The Chronicle of Philanthropy recently featured a 2022 scholarly study of decades-worth of data from 22,000 arts nonprofits, and found that the most successful organizations spent significantly more (like a full third of their budget) on staffing and operations than most foundation grants allow.

And over the last several years, fiscal consultants at BDO FMA and equity consultants at BCT Partners have conducted research to help a coalition of funders adjust their overhead rates. Rodney Christopher, one of the lead consultants on the team with experience as a funder and expertise in nonprofit finances, reported on the Center for Effective Philanthropy blog:

“When [we] conducted research for the MacArthur Foundation, we found that the average indirect cost rate (as reported on IRS Form 990s) of the financially healthiest quartile of more than 130,000 nonprofits is 29 percent. And so, on January 1, 2020, MacArthur increased their allowable indirect cost rate on project grants from 15 percent to 29 percent. Additionally, based on research about the median reported indirect cost rate of the Robert Wood Johnson Foundation’s grantees, on July 1, 2020 RWJF increased its allowable indirect cost rate on project grants from 12 percent to 20 percent.”

These (and perhaps some of the other participating funders) doubled the overhead rates they allow in their grants. This was a remarkable success, and an excellent example  of how meaningful data should inform foundation practices. These funders’ previous overhead rates had likely been established on a more subjective basis (as this study from California shows is the norm across most of institutional philanthropy).
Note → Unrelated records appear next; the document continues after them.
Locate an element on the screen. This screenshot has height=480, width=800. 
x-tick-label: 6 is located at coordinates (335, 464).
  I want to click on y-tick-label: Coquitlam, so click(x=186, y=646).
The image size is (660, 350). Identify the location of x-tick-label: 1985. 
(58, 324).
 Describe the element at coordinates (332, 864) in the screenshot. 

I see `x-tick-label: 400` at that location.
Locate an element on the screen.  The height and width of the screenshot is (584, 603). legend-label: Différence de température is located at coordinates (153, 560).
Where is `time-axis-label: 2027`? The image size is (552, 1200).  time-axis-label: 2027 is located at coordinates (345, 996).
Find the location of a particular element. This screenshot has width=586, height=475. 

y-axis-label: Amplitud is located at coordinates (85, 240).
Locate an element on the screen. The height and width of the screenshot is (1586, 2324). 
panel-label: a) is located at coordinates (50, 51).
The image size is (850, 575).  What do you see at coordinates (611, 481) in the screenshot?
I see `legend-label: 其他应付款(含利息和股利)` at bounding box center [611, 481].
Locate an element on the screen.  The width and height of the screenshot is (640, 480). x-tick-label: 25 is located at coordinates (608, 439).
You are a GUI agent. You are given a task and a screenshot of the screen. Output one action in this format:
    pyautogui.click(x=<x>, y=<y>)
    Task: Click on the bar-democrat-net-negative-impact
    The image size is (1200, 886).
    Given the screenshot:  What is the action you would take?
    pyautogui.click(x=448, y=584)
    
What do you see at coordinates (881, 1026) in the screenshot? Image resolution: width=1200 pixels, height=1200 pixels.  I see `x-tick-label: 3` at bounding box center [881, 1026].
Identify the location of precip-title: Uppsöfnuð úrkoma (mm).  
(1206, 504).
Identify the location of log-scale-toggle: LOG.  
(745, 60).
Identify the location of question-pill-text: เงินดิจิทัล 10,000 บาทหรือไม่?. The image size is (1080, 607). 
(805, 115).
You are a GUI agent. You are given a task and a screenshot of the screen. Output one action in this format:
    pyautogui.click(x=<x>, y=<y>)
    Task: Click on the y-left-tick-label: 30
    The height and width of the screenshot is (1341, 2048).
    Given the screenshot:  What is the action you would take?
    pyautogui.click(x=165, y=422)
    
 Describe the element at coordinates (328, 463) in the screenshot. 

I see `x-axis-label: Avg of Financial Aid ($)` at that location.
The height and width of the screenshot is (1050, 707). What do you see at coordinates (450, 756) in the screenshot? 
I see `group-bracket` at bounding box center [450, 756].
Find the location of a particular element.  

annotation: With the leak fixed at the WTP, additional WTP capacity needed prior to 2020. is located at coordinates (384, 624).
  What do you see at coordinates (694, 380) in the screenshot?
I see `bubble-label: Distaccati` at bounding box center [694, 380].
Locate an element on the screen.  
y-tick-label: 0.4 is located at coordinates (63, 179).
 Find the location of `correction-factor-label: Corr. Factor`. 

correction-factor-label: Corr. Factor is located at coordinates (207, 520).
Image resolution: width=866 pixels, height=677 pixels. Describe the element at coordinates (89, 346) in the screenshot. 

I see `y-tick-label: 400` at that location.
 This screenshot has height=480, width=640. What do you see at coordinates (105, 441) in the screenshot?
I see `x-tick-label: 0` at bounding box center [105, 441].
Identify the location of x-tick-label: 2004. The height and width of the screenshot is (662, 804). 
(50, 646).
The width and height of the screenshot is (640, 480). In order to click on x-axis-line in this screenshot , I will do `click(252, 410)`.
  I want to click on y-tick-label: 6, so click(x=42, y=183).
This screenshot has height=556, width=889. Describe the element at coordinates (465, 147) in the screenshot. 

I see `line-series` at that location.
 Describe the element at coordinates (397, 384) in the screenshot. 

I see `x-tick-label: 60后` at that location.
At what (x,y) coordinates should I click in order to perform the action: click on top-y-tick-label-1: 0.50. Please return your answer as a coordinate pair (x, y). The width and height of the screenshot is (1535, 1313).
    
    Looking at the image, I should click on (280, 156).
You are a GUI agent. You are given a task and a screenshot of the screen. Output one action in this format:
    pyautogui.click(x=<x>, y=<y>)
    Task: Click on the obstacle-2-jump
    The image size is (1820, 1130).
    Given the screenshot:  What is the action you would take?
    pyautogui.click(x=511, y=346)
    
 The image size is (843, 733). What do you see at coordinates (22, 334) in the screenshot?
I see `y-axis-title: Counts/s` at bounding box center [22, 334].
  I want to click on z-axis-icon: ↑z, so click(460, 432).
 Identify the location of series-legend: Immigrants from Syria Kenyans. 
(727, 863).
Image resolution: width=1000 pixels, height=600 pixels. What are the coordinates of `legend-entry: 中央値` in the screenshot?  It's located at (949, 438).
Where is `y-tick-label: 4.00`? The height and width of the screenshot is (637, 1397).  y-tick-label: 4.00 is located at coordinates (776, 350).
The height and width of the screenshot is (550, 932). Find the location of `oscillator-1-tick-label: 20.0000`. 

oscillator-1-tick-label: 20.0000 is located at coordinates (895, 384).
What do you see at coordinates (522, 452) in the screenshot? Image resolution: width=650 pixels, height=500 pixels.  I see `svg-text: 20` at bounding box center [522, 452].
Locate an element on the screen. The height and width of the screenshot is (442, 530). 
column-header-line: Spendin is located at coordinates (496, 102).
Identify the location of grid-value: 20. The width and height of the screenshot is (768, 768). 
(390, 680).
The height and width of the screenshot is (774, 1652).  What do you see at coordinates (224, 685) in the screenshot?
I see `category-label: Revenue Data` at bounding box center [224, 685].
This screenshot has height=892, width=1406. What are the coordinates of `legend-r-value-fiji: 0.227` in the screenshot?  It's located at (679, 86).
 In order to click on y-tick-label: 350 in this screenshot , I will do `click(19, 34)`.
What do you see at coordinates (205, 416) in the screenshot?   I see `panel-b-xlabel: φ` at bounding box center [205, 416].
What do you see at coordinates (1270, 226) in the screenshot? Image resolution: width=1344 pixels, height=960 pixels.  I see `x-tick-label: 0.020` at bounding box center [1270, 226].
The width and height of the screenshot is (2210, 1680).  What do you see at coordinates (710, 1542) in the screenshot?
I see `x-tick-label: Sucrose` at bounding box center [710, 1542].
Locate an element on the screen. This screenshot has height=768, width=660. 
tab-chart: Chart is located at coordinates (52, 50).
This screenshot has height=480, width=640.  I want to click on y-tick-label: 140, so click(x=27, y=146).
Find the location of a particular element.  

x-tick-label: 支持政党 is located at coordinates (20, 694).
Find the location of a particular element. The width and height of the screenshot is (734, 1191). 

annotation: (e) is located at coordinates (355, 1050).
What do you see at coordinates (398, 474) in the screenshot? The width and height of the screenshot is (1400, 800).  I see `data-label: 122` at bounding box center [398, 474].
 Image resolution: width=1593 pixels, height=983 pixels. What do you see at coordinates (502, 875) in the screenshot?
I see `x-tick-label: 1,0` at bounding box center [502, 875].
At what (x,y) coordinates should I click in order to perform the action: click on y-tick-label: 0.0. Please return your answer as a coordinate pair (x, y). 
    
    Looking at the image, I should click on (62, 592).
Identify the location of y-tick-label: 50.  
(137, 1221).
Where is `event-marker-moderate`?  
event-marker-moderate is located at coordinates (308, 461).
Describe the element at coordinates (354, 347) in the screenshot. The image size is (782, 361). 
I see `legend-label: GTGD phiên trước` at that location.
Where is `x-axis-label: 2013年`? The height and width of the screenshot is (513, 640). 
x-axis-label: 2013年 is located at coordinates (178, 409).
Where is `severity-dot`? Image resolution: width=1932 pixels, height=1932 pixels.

And the funders seem to have acknowledged that their previous rates were far below what was actually needed by grantees, and that grants structured in this way might actually harm grantees as they seek to help them.

The foundations, with this data in hand, significantly increased their overhead rates. Based on their public statements, they did so in a thoughtful fashion. But they did so in a relatively cautious fashion – they increased the rates to the minimum they now saw as necessary – the average actual “overhead” rates displayed by the most healthy of their grantees.

That is the current boundary reached by the philanthropic community. Now imagine what it would look like if these and other well-intentioned funders boldly decide to Flip the Funding Formula altogether, going from “overhead rates” of 20 percent to “leadership excellence rates” of 80 percent. 

Once funders establish their Flipped Funding Formulas, nonprofit leaders and workers in the social movements they support will no longer operate in a system that dismisses their labor as “overhead”. Instead, they will be treated respectfully as the bedrock of organizational effectiveness. As has been shown in the for-profit business sector and in research on burnout in the caring professions, that will make an enormous difference to morale, productivity, performance, impact, and retention rates. This in turn will enable leaders to build stronger organizations in the short-term, more sustainable institutions in the long-term, and to improve their mission and programmatic outputs and outcomes. It will also likely increase trust, respect, and collaboration between grantees and grantors.

Program expenses, while still very important, will be treated with appropriate respect on a scale that is more realistic.

The layers of traumas that have been piled on nonprofit professionals in recent years – from the Great Recession to the Great Resignation – have made investments in grantee staff an existential issue. The Flipped Funding Formula would empower and incentivize grantees to invest in their staff in a manner that is urgently, desperately, and clearly needed. 

So if you’re looking to help grantees emerge from the upheaval of the pandemic – if you’re looking to invest in grantee leadership, to engage in more trust-based grantmaking, to advance racial equity, and to become a more flexible funder – while still maintaining a reasonable amount of accountability with your grants – then please accept this modest proposal to Flip your Funding Formula.

You’ll be happy you did. And so will the nonprofits you support and the people they serve.